**** Provided data

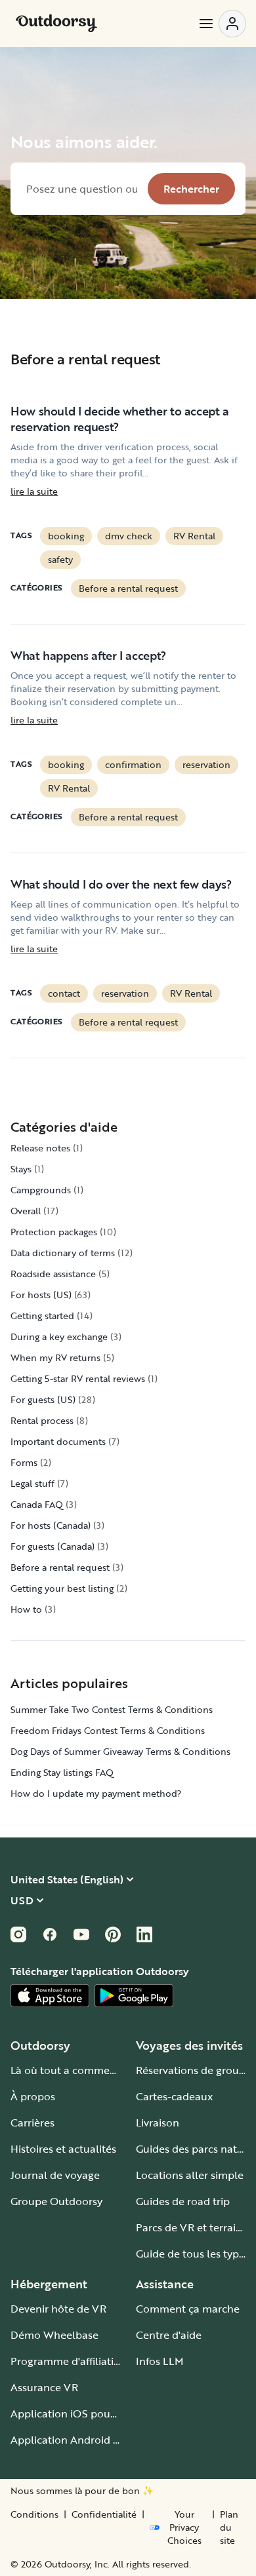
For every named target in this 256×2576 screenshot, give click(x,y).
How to (26, 1609)
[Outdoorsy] (56, 23)
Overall (26, 1211)
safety (60, 559)
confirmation (133, 764)
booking (66, 536)
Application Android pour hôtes (89, 2440)
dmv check (128, 536)
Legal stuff (32, 1483)
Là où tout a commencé (69, 2070)
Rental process (42, 1420)
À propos (33, 2096)
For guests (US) (43, 1399)
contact (64, 993)
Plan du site (229, 2527)
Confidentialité (104, 2514)
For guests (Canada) (53, 1546)
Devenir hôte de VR (58, 2308)
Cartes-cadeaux (174, 2096)
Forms (24, 1462)
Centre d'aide (169, 2335)
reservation (206, 764)
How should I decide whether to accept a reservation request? (120, 418)
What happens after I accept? (88, 655)
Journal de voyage (55, 2175)
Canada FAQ (37, 1504)
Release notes (40, 1148)
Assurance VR (44, 2387)
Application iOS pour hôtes (77, 2413)
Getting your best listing (62, 1588)
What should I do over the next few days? (121, 884)
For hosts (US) (41, 1294)
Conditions (34, 2514)
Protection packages (54, 1232)
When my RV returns (55, 1357)
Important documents (58, 1441)
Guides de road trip (183, 2201)
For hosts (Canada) (51, 1525)
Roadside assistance (53, 1273)
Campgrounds (41, 1190)
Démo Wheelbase (54, 2335)
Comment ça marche (188, 2308)
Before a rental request (128, 588)
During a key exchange (59, 1336)
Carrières (32, 2122)
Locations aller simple (190, 2175)
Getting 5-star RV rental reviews (78, 1378)
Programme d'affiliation (69, 2361)
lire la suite (34, 491)
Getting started (42, 1315)
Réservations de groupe (193, 2070)
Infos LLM (160, 2361)
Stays (21, 1169)
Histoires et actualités (63, 2149)
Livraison (157, 2122)
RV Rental (194, 536)
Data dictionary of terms (63, 1252)
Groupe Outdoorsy (56, 2201)
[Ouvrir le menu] (221, 23)
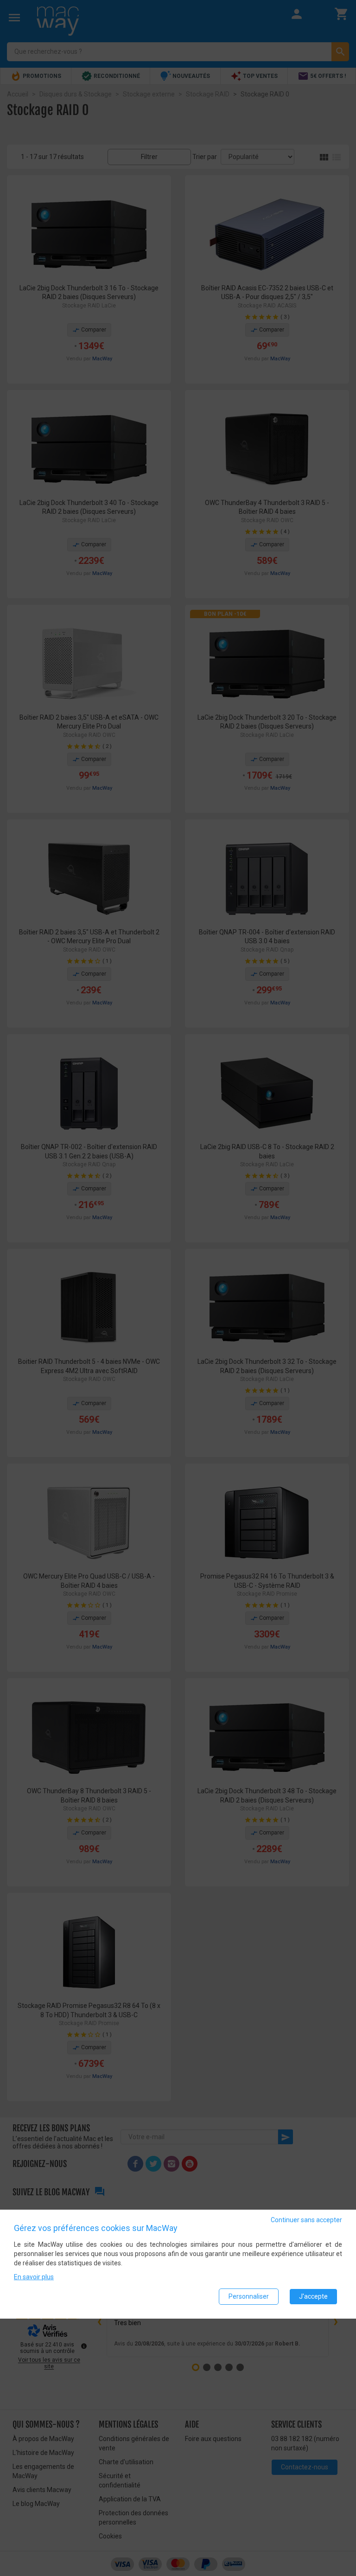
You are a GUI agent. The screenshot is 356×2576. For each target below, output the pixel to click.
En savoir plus (34, 2277)
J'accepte (313, 2296)
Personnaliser (249, 2296)
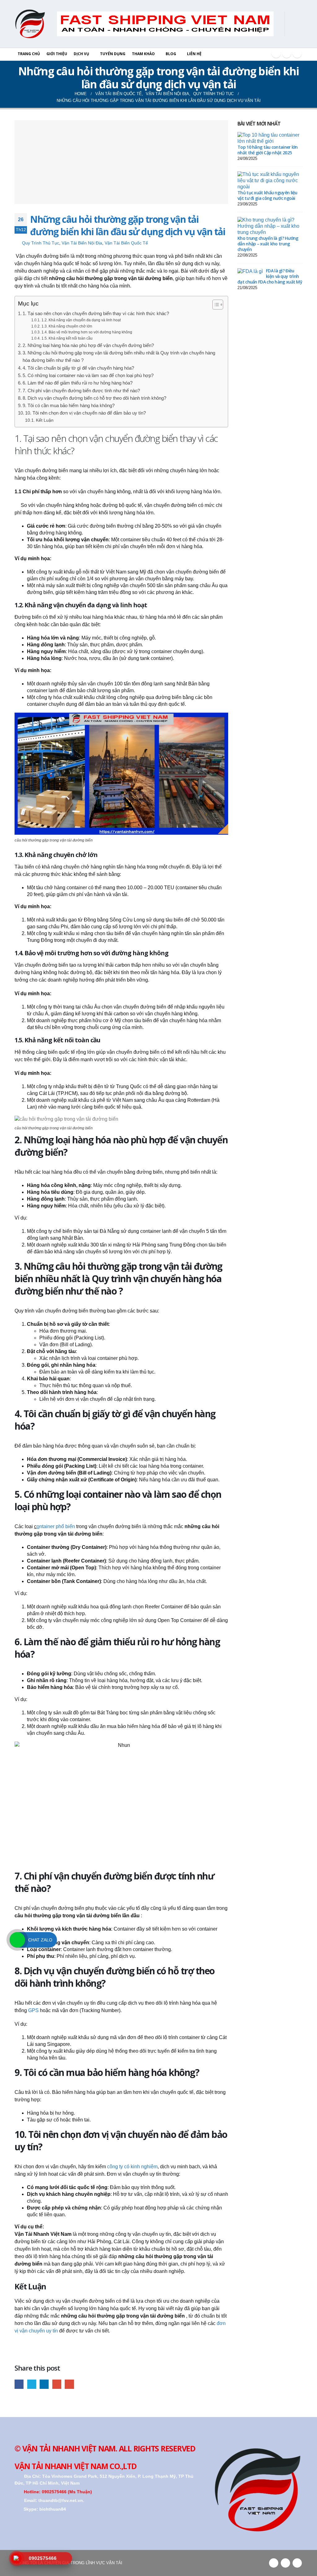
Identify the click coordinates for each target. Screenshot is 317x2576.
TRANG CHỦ (29, 53)
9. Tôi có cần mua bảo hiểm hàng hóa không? (69, 405)
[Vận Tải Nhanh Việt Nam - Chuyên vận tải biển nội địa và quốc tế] (30, 23)
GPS (33, 2010)
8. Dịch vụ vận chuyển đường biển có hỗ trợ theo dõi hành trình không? (94, 398)
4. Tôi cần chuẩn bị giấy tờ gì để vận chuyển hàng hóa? (78, 368)
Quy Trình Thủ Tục (40, 242)
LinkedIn (44, 2384)
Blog (171, 53)
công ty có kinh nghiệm (132, 2166)
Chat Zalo (40, 1939)
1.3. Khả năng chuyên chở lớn (66, 326)
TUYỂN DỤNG (112, 53)
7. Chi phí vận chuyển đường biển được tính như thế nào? (81, 390)
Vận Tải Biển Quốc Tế (126, 242)
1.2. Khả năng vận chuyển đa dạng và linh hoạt (80, 320)
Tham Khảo (143, 53)
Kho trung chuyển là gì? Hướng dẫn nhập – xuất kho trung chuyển (267, 243)
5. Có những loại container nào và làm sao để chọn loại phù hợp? (88, 375)
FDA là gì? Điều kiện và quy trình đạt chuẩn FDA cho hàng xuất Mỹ (269, 276)
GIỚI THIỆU (56, 53)
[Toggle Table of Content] (215, 304)
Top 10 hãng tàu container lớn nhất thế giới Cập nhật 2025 (267, 150)
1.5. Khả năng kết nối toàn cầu (66, 338)
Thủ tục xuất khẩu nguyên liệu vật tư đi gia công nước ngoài (267, 195)
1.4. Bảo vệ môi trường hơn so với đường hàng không (86, 332)
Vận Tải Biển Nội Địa (82, 242)
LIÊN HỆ (194, 53)
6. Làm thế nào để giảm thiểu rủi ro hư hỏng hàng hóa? (77, 382)
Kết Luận (45, 420)
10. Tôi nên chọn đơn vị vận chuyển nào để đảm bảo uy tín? (85, 412)
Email (69, 2384)
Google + (297, 53)
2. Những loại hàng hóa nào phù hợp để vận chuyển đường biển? (88, 345)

********

# Exercise goal
Give back, exactly as written, the lines from the top of the material above to the line containing "Legal stuff (32, 1483)", both included; skip every picture.

# Answer below
For every named target in this 256×2576 screenshot, give click(x,y).
How to (26, 1609)
[Outdoorsy] (56, 23)
Overall (26, 1211)
safety (60, 559)
confirmation (133, 764)
booking (66, 536)
Application Android pour hôtes (89, 2440)
dmv check (128, 536)
Legal stuff (32, 1483)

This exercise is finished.